begin Information shown

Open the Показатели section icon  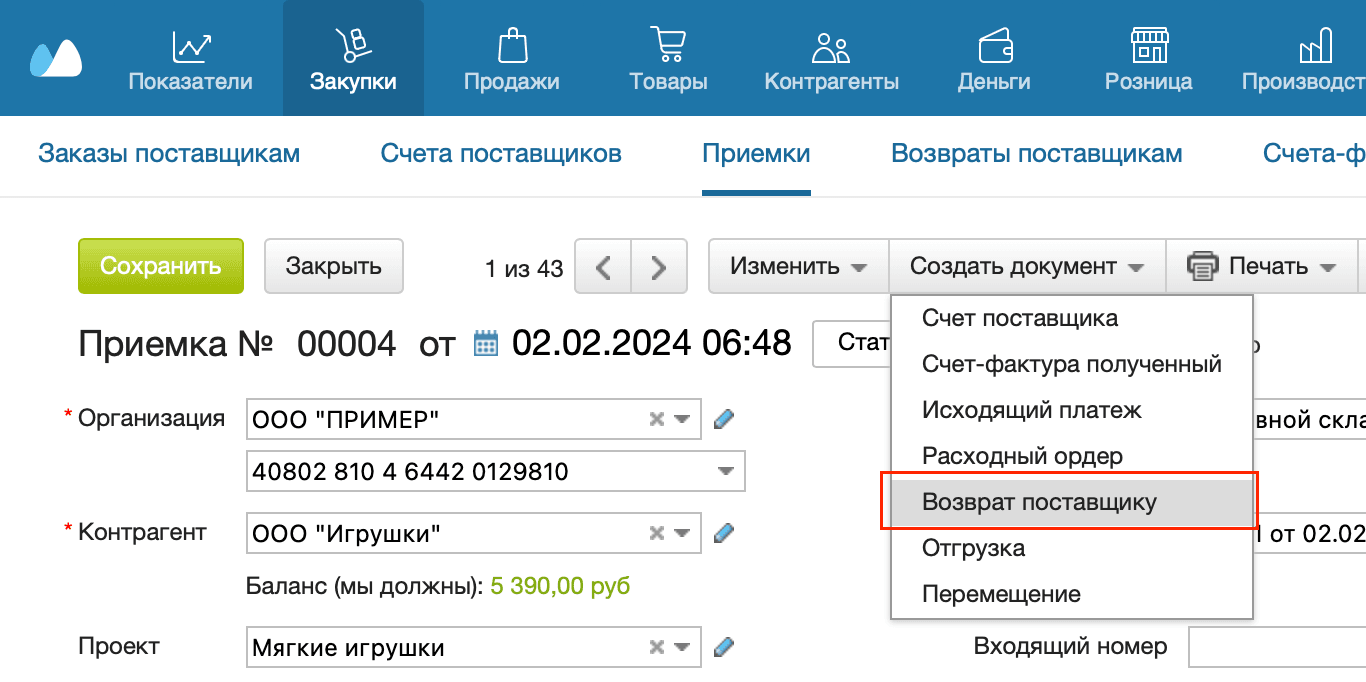pyautogui.click(x=190, y=45)
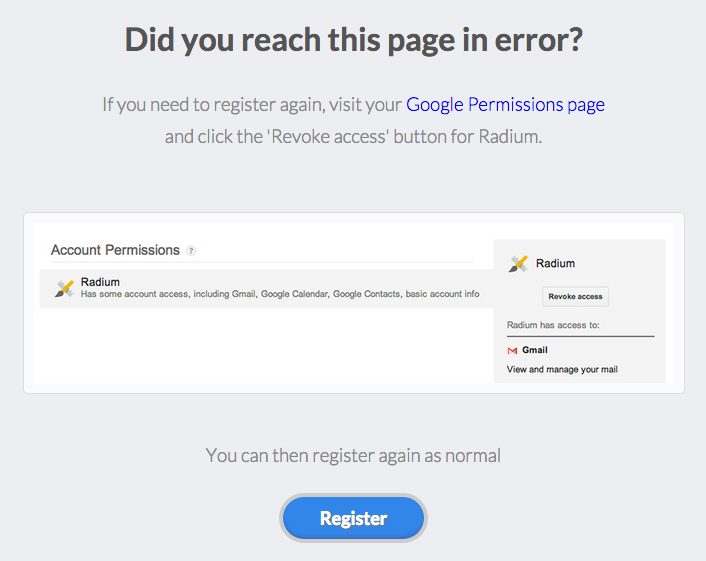This screenshot has width=706, height=561.
Task: Click the 'View and manage your mail' text
Action: point(562,369)
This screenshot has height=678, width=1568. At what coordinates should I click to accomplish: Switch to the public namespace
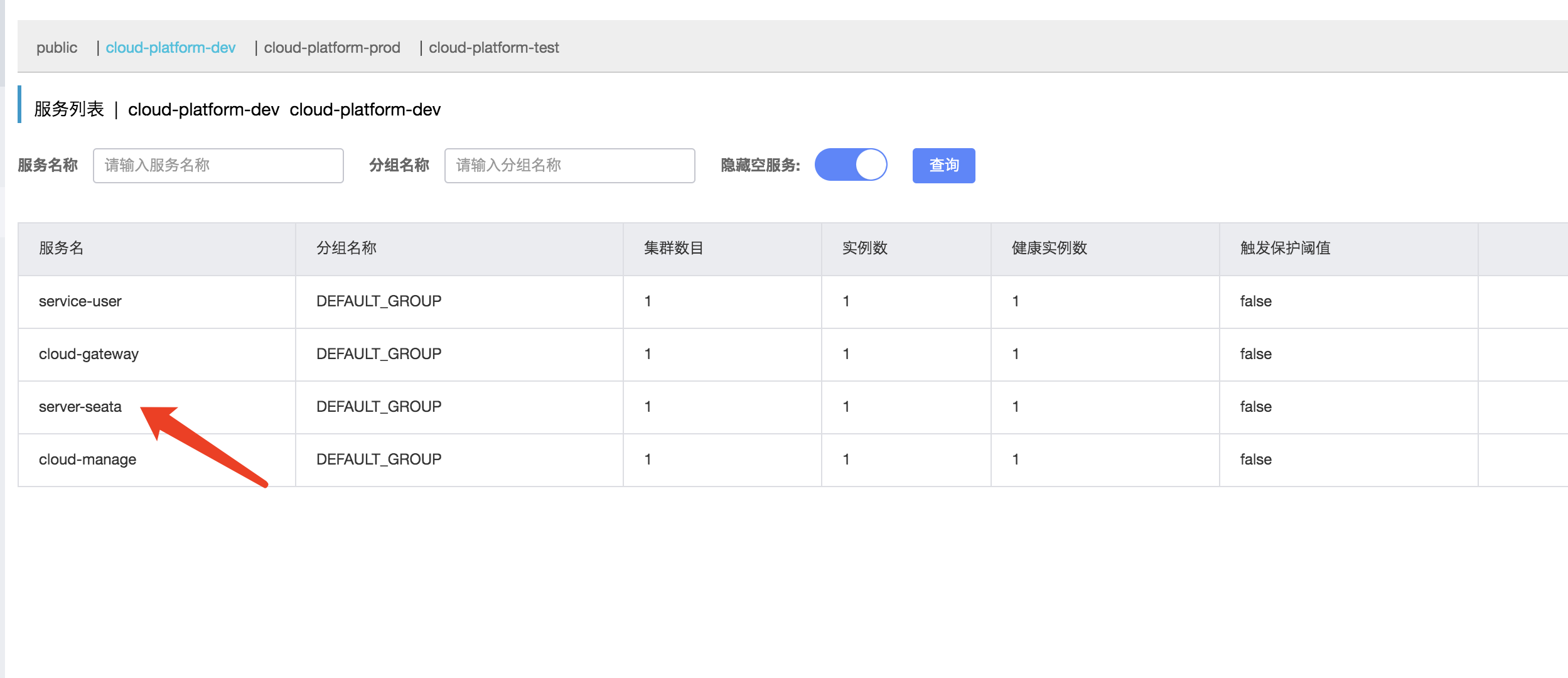pyautogui.click(x=56, y=47)
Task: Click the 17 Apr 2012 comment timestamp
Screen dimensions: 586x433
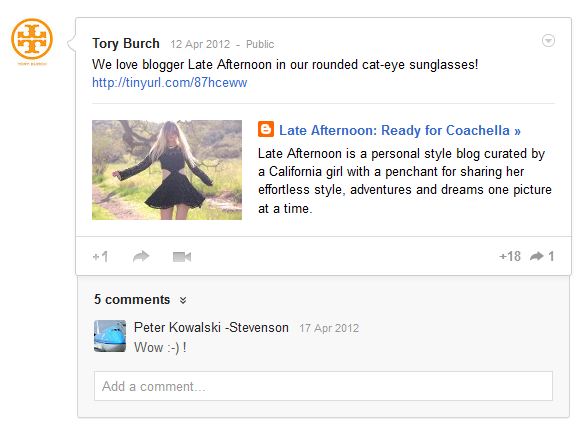Action: [x=329, y=328]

end Information shown

▶ **The problem**
Reproduce the records from the line containing "This screenshot has height=678, width=1568." through the end of the records, requests included, with every coordinate in the answers multiplied by 1.4 and rounded to a whole number, halves rounding up. Leave the pictures out.

▶ **Written response**
This screenshot has height=678, width=1568. At what coordinates should I click to accomplish: Switch to the public namespace
pyautogui.click(x=78, y=66)
Task: Click the 17 Apr 2012 comment timestamp
Screen dimensions: 586x433
Action: [x=461, y=459]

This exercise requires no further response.